かあさんが、ぼくのまえになにかをおいた。けむりが、もやもやと出てくるのを見て、すぐに中をのぞく。すると光るつぶつぶがいっぱい入っている。きれい。でもこんなきれいな物を、どうすればいいのだろう。じっと見ていると、かあさんが、こうしてたべるのよとおしえてくれる。なにか、すごいことがおこるような気がしてきた。だから、かあさんと同じように、ぴかぴか光るつぶつぶを、口の中へ入れた。

それが舌にあたるといたい。なんだ、いったい。こんな物をどうするんだ。かあさんを見ると笑いながら、こうしてかみなさいと言って、口を動かす。だからぼくもまた、同じように口を動かした。動かせば動かすほど、口の中の小さなつぶつぶも動き出す。そしたら急に、口の中で「じわり」と感じるものがあった。それはすぐに、ひろがる。これはなに。

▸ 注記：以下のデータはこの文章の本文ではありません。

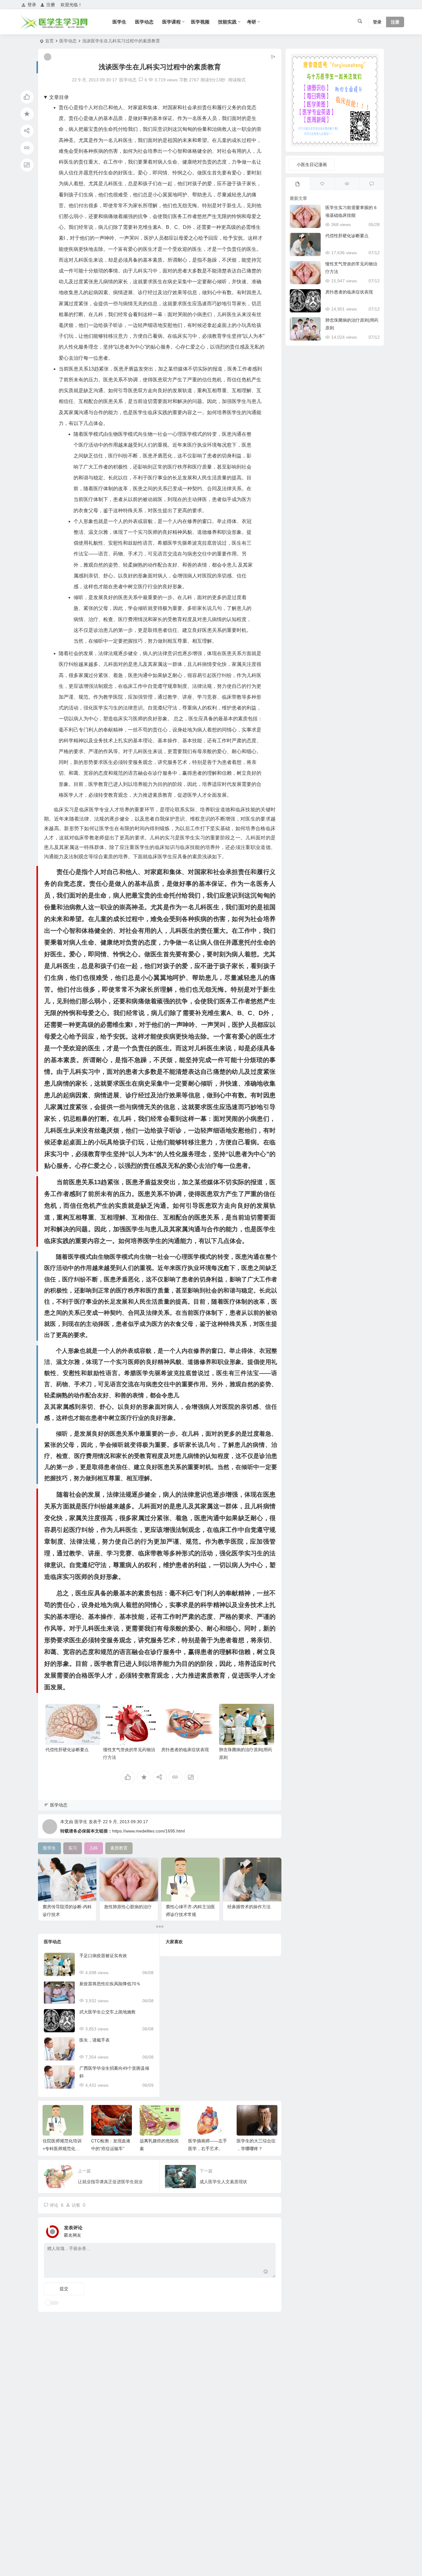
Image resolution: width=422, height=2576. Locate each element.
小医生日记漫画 (312, 164)
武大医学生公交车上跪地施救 (107, 2011)
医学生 (119, 21)
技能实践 (227, 21)
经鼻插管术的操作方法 (249, 1906)
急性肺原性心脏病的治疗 (128, 1906)
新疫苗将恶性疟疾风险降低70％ (110, 1983)
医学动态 (144, 21)
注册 (50, 4)
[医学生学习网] (53, 27)
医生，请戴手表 (94, 2040)
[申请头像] (269, 2230)
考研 (251, 21)
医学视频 (200, 21)
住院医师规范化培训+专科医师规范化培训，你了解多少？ (62, 2148)
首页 (49, 40)
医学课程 (171, 21)
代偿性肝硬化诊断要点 (67, 1749)
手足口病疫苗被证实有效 (103, 1955)
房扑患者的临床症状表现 (185, 1749)
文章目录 (59, 97)
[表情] (266, 2272)
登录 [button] (31, 4)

坪倉 優介.記憶喪失になったぼくが見た世界 (朝日文庫).朝日新聞出版. 

坪倉さんが「おいしい」という感覚を獲得する話が、僕は好きでよく読み返している。「じわり」と広がる感覚を前に戸惑っている彼をみて、お母さんは「もっと口に入ると思ったら『おいしい』と言って」と言い、坪倉さんは「これが『おいしい』ということなんだ」と理解する。このやりとりがとても心地良い。泣きそうにもなる。

このような「悲しみ」と「喜び」がぐちゃぐちゃになって綴られている。ぐちゃぐちゃというのは悪いことではない。「知識や感覚を獲得するのって、こういう曲がりくねった道の上を歩くような働きなんだ」と理解することができる。だからこの本は良い。

「記憶を失くすということは、単に過去を忘れて今を生きるということではないのです」

坪倉さんは大学一年生で事故に遭い、記憶喪失になった。坪倉さんのお母さんは、それでも彼を大学へ通わせた。文字を読めもしない、ましてや書けもしない状態で大学へ行かせるのは酷なことだと一瞬思うけれど、それが優しさなんだろうと思う。坪倉さんははじめ、気になることは全て目で見て確かめないと気が済まなかった。だから、大学まで行く電車を途中でおりたり、あるいは降りなかったりして、とんでもないところに行ってしまう。

お母さんは行方不明の坪倉さんを明け方まで探し回ったこともあったし、「もしかして私の願望を押し付けすぎているのではないだろうか」と苦悩もする。しかし、「生きていくこととはそういうことだ」と割り切り、辛くても自立させなければいけないと思い至る。だから、「こう生きなさい」と上から抑圧するのではなく、一人の人間として彼と向き合う。